● **EXERCICE 1**
Dans le texte ci-dessous sur deux lectures de livres de guerre, quels adjectifs qualifient l'histoire manquée lors de la première tentative de lecture ?
────────────────────────────────────────
Il se trouve que, sans le chercher, j’ai lu deux livres très différents qui, à leur façon, traitent de guerre. La Grande, pour l’un, la seconde pour l’autre.
Le premier livre, je l’avais commencé et abandonné. J’ai retrouvé un marque-page glissé dans le premier quart du bouquin. Cette fois-ci, je l’ai repris et lu jusqu’au bout. Je comprends pourquoi je l’avais reposé. Je n’aime pas le style mais je dois reconnaître que ce que j’ai lu est une traduction. Qu’en est-il pour le texte original ? Je ne peux pas le savoir. Je ne lis pas la langue allemande.
Ce dont j’ai compris, c’est que je ne devais absolument avoir rien compris du fond de l’histoire lors de ma première tentative de lecture. Du coup, je le sais aujourd’hui, j’avais loupé une histoire intéressante, pas subjugante, pas impérissable, mais honnête et intéressante.
L’histoire se déroule après la seconde guerre mondiale quelque part en Allemagne. Un jeune garçon (un jeune homme ?) d’une quinzaine d’années rencontre une femme de peut-être vingt ans son aînée. Il va tomber amoureux de cette femme, ils vont faire l’amour de façon répétée sur une période que j’estime à quelques années, peut-être deux ou trois.
Plus tard, le jeune homme suit des études de droit alors que la femme a disparu. Il la retrouve au banc des accusés d’un tribunal jugeant des faits s’étant déroulés dans l’Allemagne nazie. Il comprend alors que cette femme dont il était amoureux était gardienne d’un camp d’extermination et qu’elle a causé la mort de plusieurs dizaines de femmes déportées en refusant d’ouvrir la porte d’une église en flammes où elles étaient tenues captives lors de la débâcle de 1945.
Ceci, la femme l’avait gardé secret à son jeune amant mais ce n’est pas son seul secret. Elle est analphabète. Ça, il en avait eu l’intuition. Durant leur vie amoureuse, le jeune homme lisait des ouvrages à la femme qui prenait plaisir à l’écouter.
Honteuse de ne pas savoir lire, la femme ne se défend pas suffisamment face à ses juges. Elle pourrait se disculper d’une partie des accusations en le faisant mais elle préfère son honneur à la vérité. Elle est condamnée à 18 ans de prison.
────────────────────────────────────────
● **EXERCICE 2**
Combien de lignes des enregistrements contiennent la chaîne « width » ?

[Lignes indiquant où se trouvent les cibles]
────────────────────────────────────────
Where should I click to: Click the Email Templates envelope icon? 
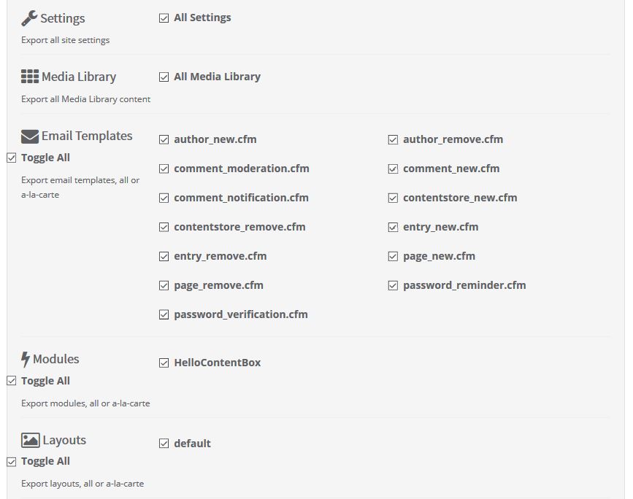[x=30, y=136]
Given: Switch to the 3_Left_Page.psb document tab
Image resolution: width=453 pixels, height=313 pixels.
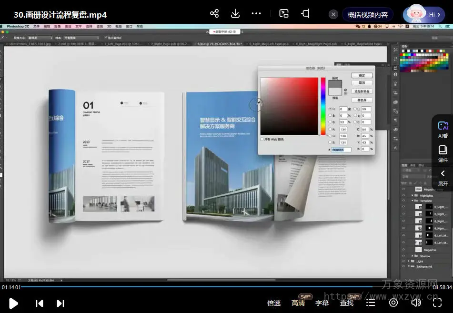Looking at the screenshot, I should coord(123,44).
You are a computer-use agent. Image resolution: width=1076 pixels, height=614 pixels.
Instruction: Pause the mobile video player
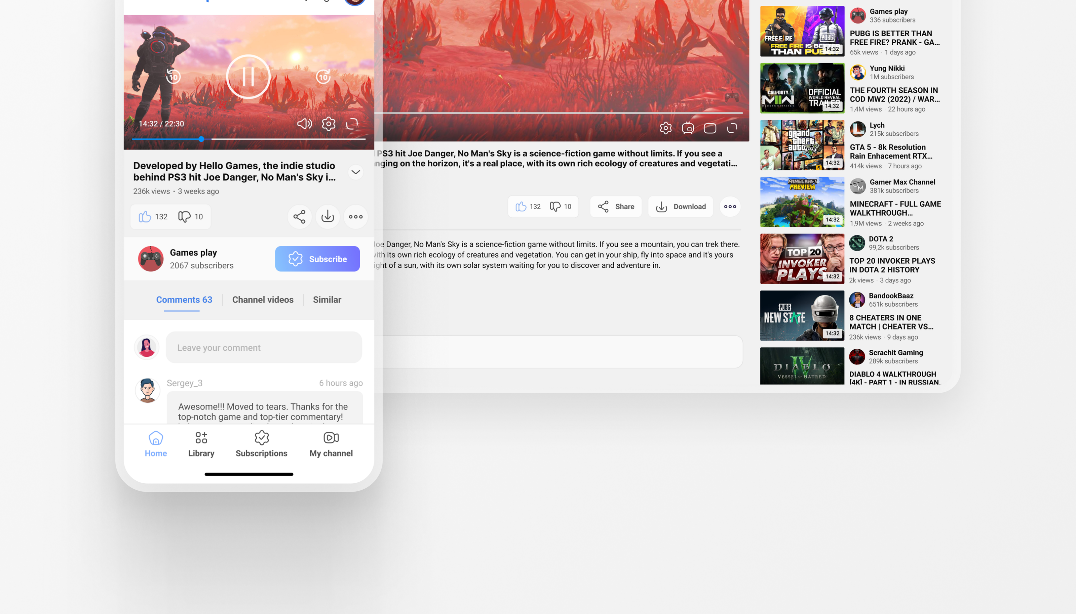click(248, 77)
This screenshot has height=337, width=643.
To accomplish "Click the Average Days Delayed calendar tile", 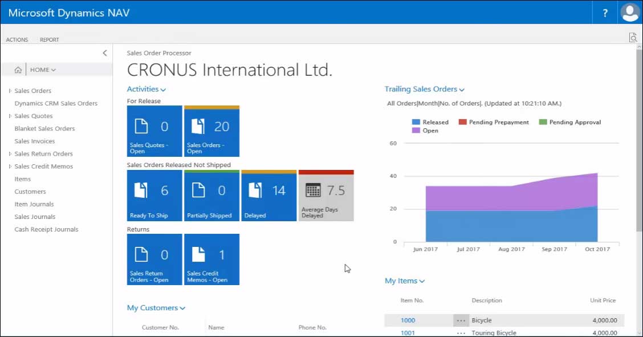I will [326, 196].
────────────────────────────────────────
● **CORRIGÉ DÉTAILLÉ 1**
intéressante, subjugante (employé à la forme négative : « pas subjugante »), impérissable (employé à la forme négative : « pas impérissable »), honnête

● **CORRIGÉ DÉTAILLÉ 2**
3